Progress
Today and yesterday were challenging. But the challenges provided an excellent learning opportunity on using a positive perspective to view situations that seem negative. Here’s a recap...
(1) I woke up to flat tire yesterday. But it was easily, cheaply, and quickly remedied
(2) I needed plywood cut into small boards and every hardware store in a 50 mile radius had a broken panel saw. I wasted way too much time finding that out. But I got to spend some fun quality time with the kids in the car listening to great music and laughing hard.
(3) I couldn't fall asleep until 2 AM. As soon as I felt sleepy, A child came in with a nightmare. Nightmares always mean something is wrong. They only happen when he's sick. But I got to snuggle with him and comfort him which I don’t get to do often enough.

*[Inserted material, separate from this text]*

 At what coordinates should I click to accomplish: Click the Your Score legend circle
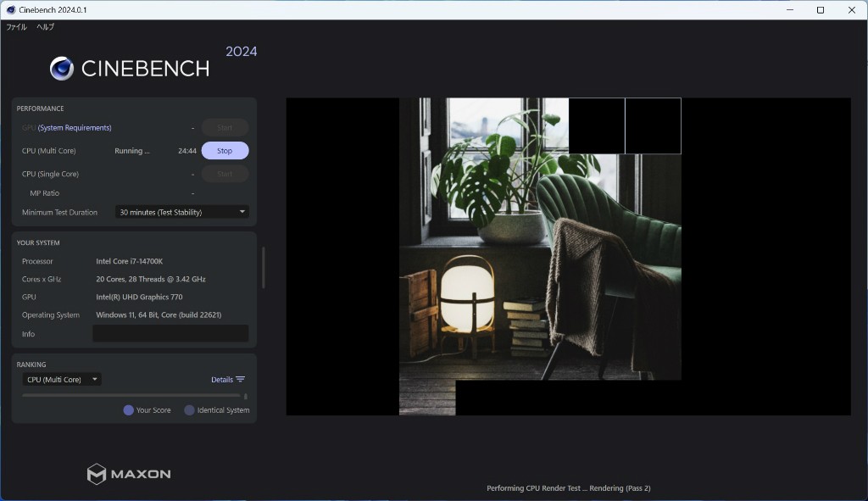point(129,410)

(4) He proceeded to scream in agony until I got him to the dentist this morning. He has a mouth full of abscesses. But we discovered an amazing dentist who is so talented and sweet and takes our insurance. And her office is 0.3 miles from my house.
(5) Back to Home Depot. The saw worked. Little guy cried the whole time there because he was exhausted. But he soon became enthralled with the panel saw which was a great distraction from his pain.
(6) I came home from Home Depot and my power was out. I nearly had heart failure because I'm late on my bill. Luckily it was just an area outage. The power returned before I even got a customer service rep on the phone.
(7) I spent about an hour sanding 48 wooden boards. My hand is numb. But it was so much quicker with a power sander than it would have been with sanding paper.
(8) A certain unnamed child came home and punched her brother in the face. Where he has abscesses. She was very contrite and apologetic and learned a valuable lesson about sensitivity and emotional regulation.
(9) Someone else decided to be angry because homework is hard. She took it out on my glass paneled front door and glass flew everywhere. Luckily my ex has a client who fixes these things and owes him a favor so it will be repaired first thing in the morning at no cost.
My sweet babies are now all in bed. This is the part where I would typically fall apart into a puddle of tears and emotion. And I feel great. Not sad at all, not even a hint of self-pity. And that is what we call progress.